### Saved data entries
::::::::
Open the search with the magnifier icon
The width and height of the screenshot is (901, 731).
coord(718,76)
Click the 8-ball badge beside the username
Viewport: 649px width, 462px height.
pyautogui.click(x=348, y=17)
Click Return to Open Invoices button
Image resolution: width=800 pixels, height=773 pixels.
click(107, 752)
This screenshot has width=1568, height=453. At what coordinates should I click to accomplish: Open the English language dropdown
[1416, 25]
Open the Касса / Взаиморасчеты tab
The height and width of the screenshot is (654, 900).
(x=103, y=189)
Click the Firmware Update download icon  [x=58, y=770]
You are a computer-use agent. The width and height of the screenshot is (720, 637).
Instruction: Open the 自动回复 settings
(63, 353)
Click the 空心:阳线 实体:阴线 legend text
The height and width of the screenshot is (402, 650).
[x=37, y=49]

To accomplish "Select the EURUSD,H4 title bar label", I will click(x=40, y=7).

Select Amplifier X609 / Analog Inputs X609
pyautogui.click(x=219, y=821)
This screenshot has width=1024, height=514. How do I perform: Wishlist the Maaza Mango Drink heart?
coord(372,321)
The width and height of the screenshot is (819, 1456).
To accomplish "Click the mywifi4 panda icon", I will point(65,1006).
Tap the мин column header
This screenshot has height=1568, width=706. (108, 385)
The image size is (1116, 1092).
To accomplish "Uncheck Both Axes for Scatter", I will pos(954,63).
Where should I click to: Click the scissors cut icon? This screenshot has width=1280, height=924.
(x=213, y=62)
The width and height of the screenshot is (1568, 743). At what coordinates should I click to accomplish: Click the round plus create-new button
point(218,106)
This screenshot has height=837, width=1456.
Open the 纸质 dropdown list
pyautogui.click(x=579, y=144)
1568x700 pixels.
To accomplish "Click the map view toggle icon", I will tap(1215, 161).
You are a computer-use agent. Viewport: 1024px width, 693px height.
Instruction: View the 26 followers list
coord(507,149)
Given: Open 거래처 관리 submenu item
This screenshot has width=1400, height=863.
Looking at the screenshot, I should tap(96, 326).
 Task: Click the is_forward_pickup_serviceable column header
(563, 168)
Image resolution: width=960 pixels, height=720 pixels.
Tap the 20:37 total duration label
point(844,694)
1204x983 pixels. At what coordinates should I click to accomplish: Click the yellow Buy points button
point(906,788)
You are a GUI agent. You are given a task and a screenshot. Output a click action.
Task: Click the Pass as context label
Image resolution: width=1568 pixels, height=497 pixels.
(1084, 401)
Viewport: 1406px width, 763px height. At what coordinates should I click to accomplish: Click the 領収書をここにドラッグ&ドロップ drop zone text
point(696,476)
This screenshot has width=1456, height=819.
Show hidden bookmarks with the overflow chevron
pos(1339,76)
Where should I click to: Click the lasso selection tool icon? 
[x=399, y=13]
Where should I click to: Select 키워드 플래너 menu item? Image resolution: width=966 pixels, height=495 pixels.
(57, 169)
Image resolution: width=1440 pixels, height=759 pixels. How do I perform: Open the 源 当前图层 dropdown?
::::::::
### WORK TASK
Above are some lines. Repeat exactly, and only, those from the line that has "You are a GUI" through the line that has "This screenshot has width=1456, height=819.".

### EXERCISE SOLUTION
You are a GUI agent. You are given a task and a screenshot. Output a click action.
Task: Click the Pass as context label
Image resolution: width=1568 pixels, height=497 pixels.
(1084, 401)
Viewport: 1406px width, 763px height. At what coordinates should I click to accomplish: Click the 領収書をここにドラッグ&ドロップ drop zone text
point(696,476)
This screenshot has width=1456, height=819.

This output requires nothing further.